For such a short story, so much happens. There is no time to get settled, there are no “down” spots; Vanished keeps going until the very end. As the story comes to a close there is one last zinger. I was left speechless, which doesn’t happen very often when it comes to books. Of course, I had a question that I needed answered right away so I wrote to Quinn. The following is an edited version of our conversation, included with his permission.
By the way, just to be clear … Vanished is a highly recommended read!
Dolorianne: I loved Vanished and am going to be writing my review soon. Love what you said about your Dad in the beginning, and I’m sorry for your loss. I had that info in mind when I was reading and it seemed like some of the feeling you put into that story came from you personally.
Carter Quinn: Oh thank you. That means a lot. I’m sure knowing Dad was reaching the end informed a lot of the emotion in the book, but I started out writing it so that he’d have one he could read. So my plans were just not to have any sex or much affection in it. That was all added after he passed.
Dolorianne: Was Vanished always meant to be a series, did that change along the way? Or is this meant to be the kind of ending where the reader is supposed to fill in what they want for the ending … either he’s (spoiler) or (spoiler)? Open to the reader’s interpretation?
Carter Quinn: Haha. You caught me. It was intended to be a standalone, to let the readers create their own ending. I thought it would be a fun exercise to see what conclusions people came to. As I was putting it together for release, Henry kept popping back into my head, sort of yelling at me for leaving him there. So I realized I’d have to give him a happier ending.

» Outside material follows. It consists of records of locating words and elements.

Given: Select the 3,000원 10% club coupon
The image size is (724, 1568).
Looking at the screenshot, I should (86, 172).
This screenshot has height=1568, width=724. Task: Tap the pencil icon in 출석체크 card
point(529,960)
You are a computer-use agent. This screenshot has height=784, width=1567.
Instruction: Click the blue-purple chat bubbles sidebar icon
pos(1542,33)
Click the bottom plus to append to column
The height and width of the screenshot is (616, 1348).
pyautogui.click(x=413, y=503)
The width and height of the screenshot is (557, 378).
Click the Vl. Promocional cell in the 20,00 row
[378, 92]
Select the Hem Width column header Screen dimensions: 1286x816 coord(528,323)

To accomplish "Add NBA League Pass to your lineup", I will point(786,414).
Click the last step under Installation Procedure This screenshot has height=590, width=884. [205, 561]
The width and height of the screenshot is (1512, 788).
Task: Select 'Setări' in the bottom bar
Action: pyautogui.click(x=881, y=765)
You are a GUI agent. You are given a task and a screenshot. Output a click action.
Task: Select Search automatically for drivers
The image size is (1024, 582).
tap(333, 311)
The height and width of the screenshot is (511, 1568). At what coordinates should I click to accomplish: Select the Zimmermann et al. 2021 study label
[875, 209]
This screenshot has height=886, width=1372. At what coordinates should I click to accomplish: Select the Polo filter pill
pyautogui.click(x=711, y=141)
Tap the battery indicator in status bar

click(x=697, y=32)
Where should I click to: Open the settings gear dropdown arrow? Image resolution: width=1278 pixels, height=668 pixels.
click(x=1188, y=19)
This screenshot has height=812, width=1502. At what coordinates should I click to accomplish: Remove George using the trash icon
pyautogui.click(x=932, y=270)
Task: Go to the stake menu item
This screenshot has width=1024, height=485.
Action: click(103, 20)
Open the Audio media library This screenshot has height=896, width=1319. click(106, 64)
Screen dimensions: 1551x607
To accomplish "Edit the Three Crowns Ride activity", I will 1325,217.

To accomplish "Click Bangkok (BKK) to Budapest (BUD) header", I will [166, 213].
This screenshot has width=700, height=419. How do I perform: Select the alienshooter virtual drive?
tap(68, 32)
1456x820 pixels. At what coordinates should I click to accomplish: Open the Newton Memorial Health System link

Dolorianne: haha … I thought it was incredible. I’d love to continue on and am very happy to know you are planning to add to the story. I haven’t read a good psych-thriller in a while and this hit the spot. Is it ok for me to include that you’ve hinted at more to come in my review … or would you rather that be kept quiet for now?
Carter Quinn: Awesome! Thank you! I’m so glad it worked. lol I was nervous! I’m looking forward to delving into Henry’s world again. I have the next two outlined in my head, I just have to get them on paper.